--- Dataset records Enclosed Below ---

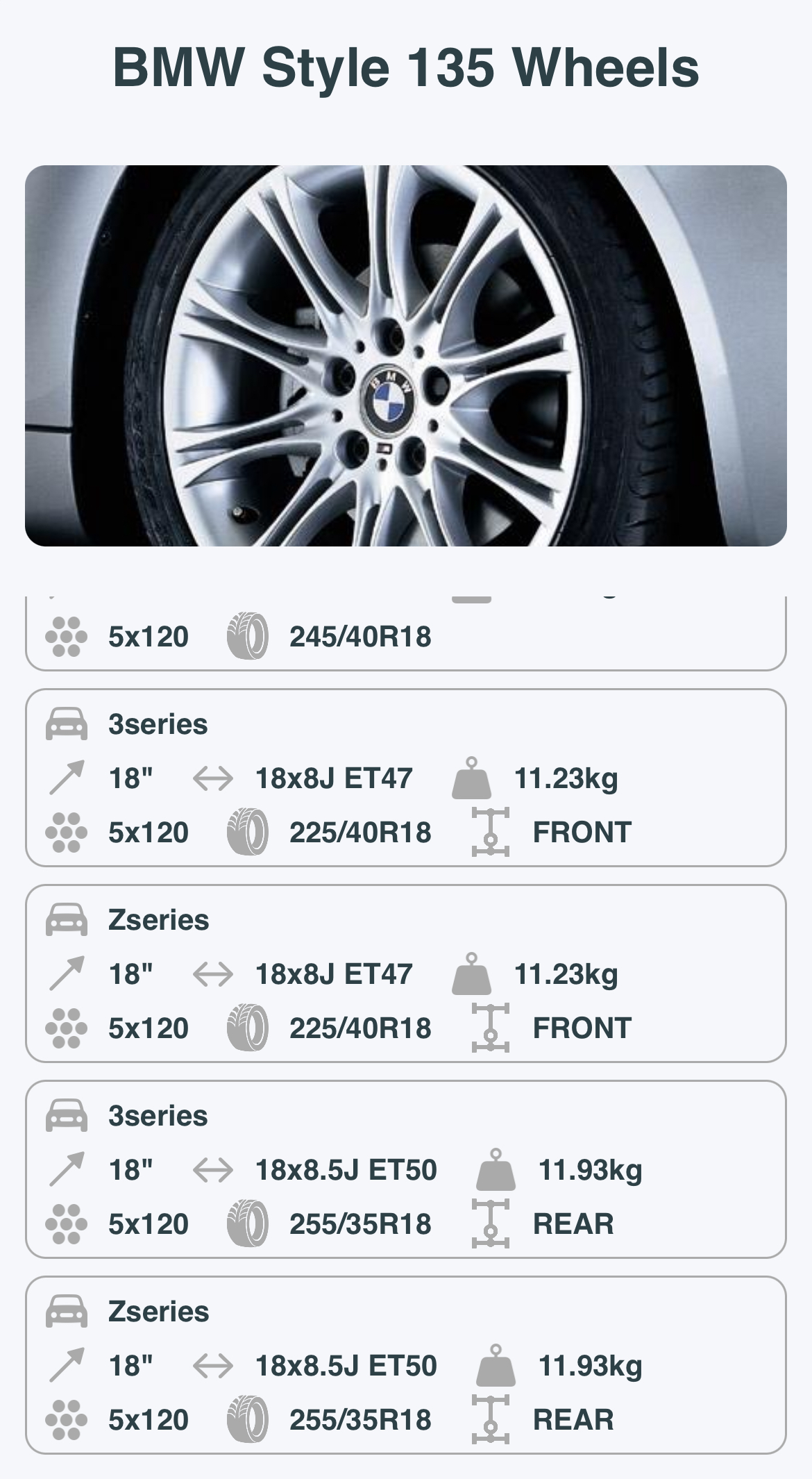The image size is (812, 1479).
Task: Click the tire icon next to 245/40R18
Action: pyautogui.click(x=247, y=636)
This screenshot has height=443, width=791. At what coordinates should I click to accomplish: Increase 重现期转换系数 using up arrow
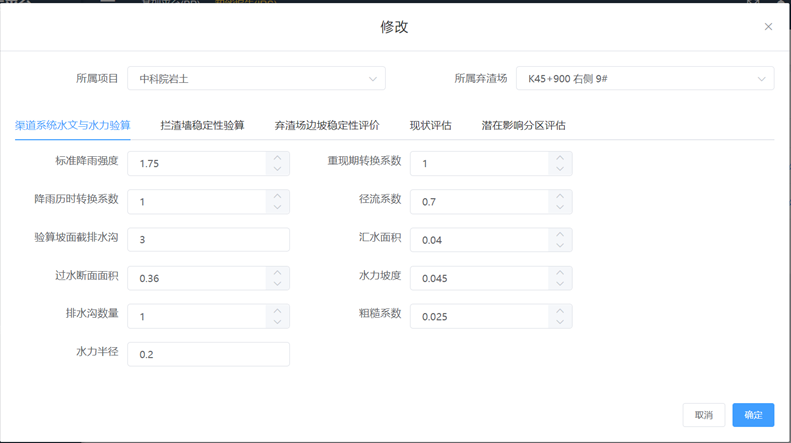coord(560,157)
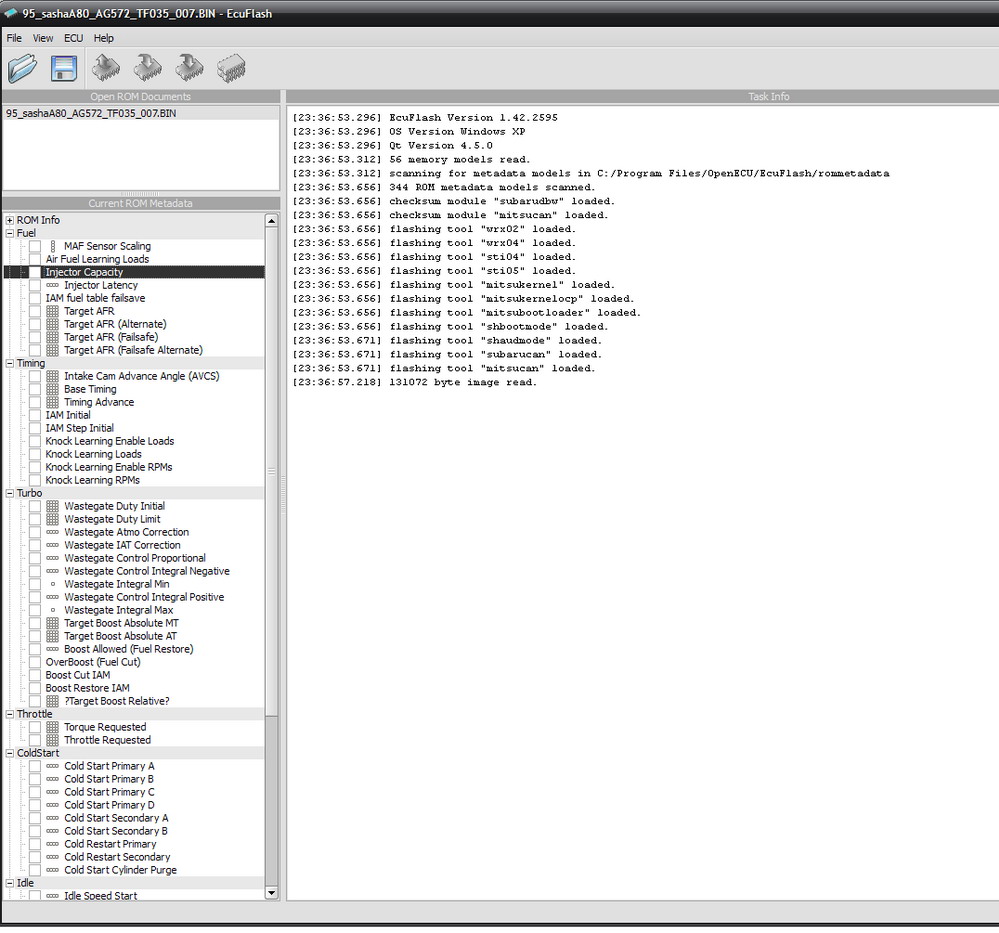The image size is (999, 933).
Task: Collapse the Turbo category
Action: click(x=10, y=493)
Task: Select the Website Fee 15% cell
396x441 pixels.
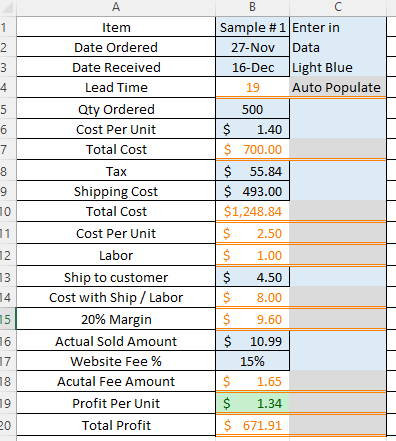Action: 252,361
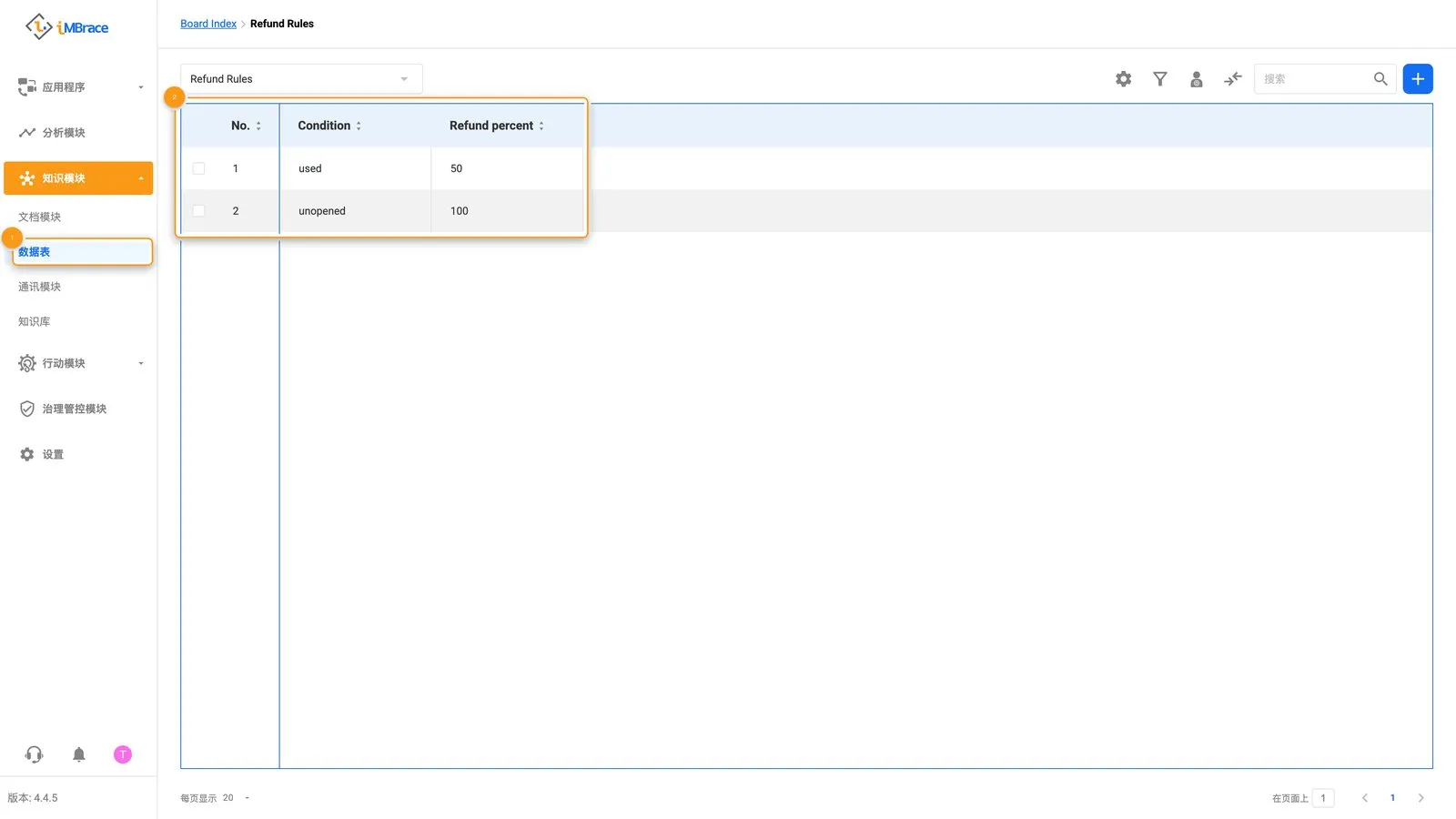Click the filter funnel icon
The height and width of the screenshot is (819, 1456).
[1160, 79]
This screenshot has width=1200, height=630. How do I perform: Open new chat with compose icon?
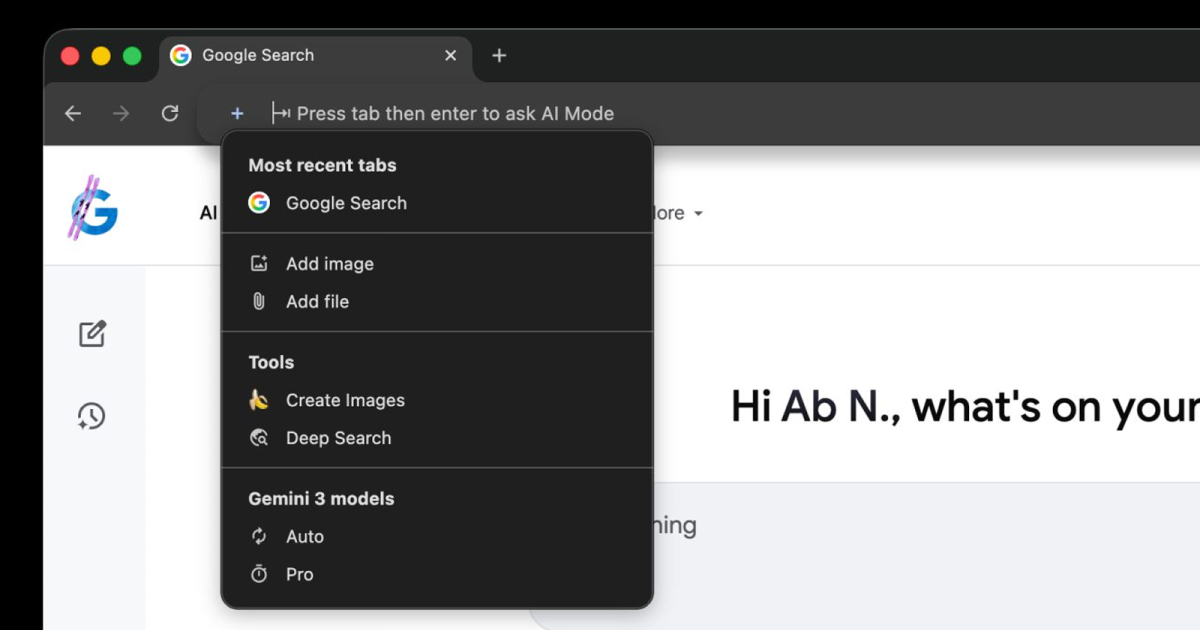coord(92,334)
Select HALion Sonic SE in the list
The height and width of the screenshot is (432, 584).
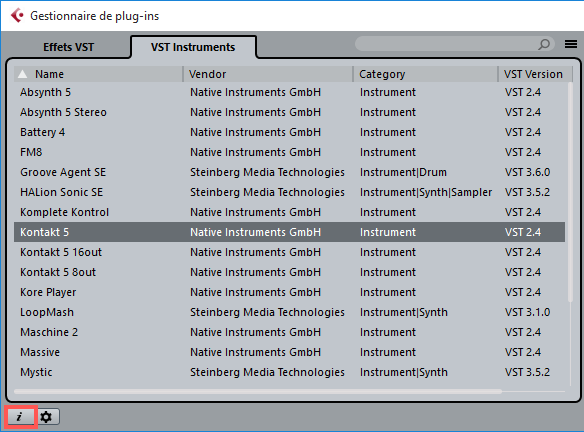[x=289, y=192]
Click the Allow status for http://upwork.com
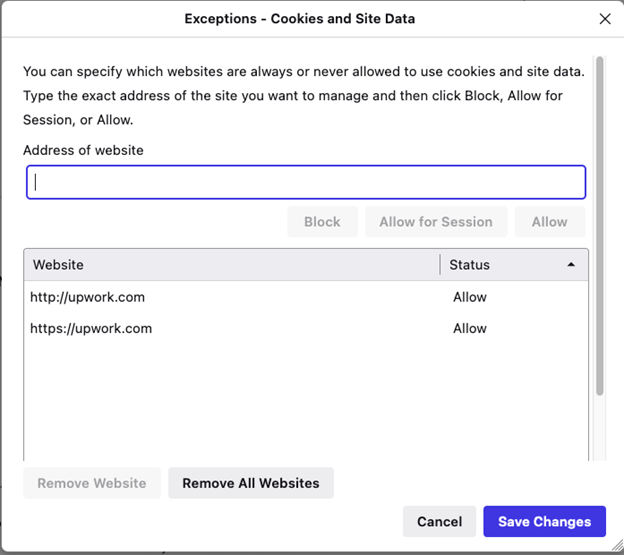 click(x=470, y=297)
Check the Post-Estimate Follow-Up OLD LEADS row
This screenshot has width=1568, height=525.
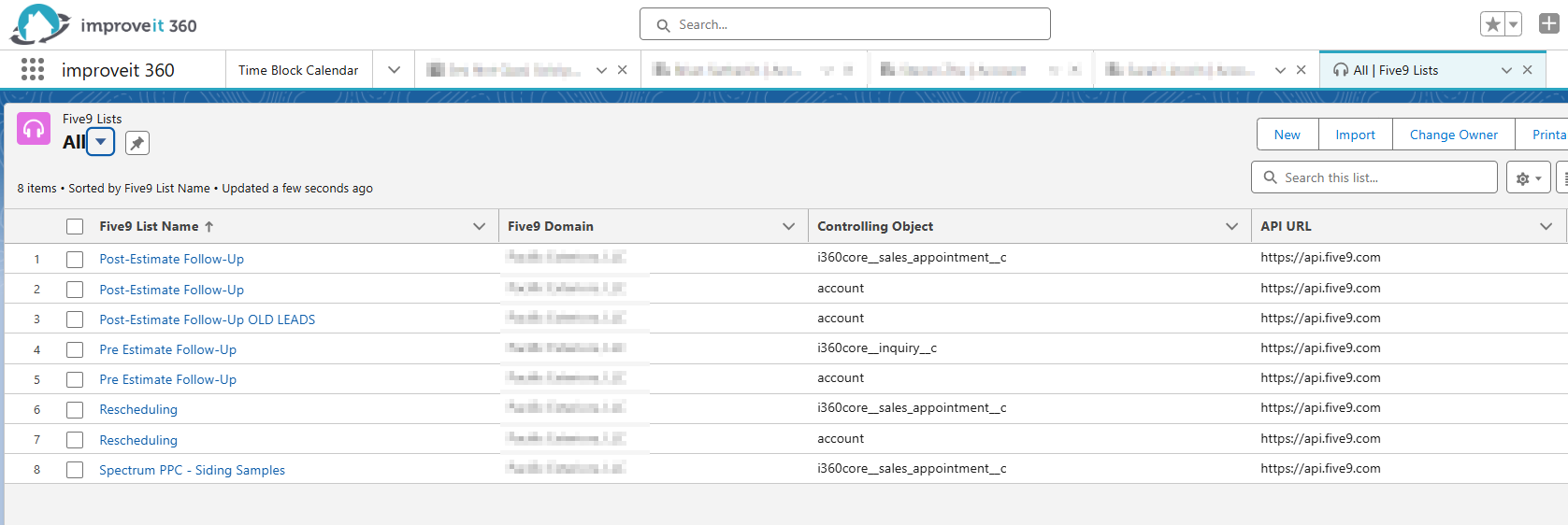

--- End of Enclosed Dataset records ---

Exercise details
Sift the material for lines that include the word "Select", and copy each one.

Task answer
Task: Select the Website Fee 15% cell
Select HALion Sonic SE in the list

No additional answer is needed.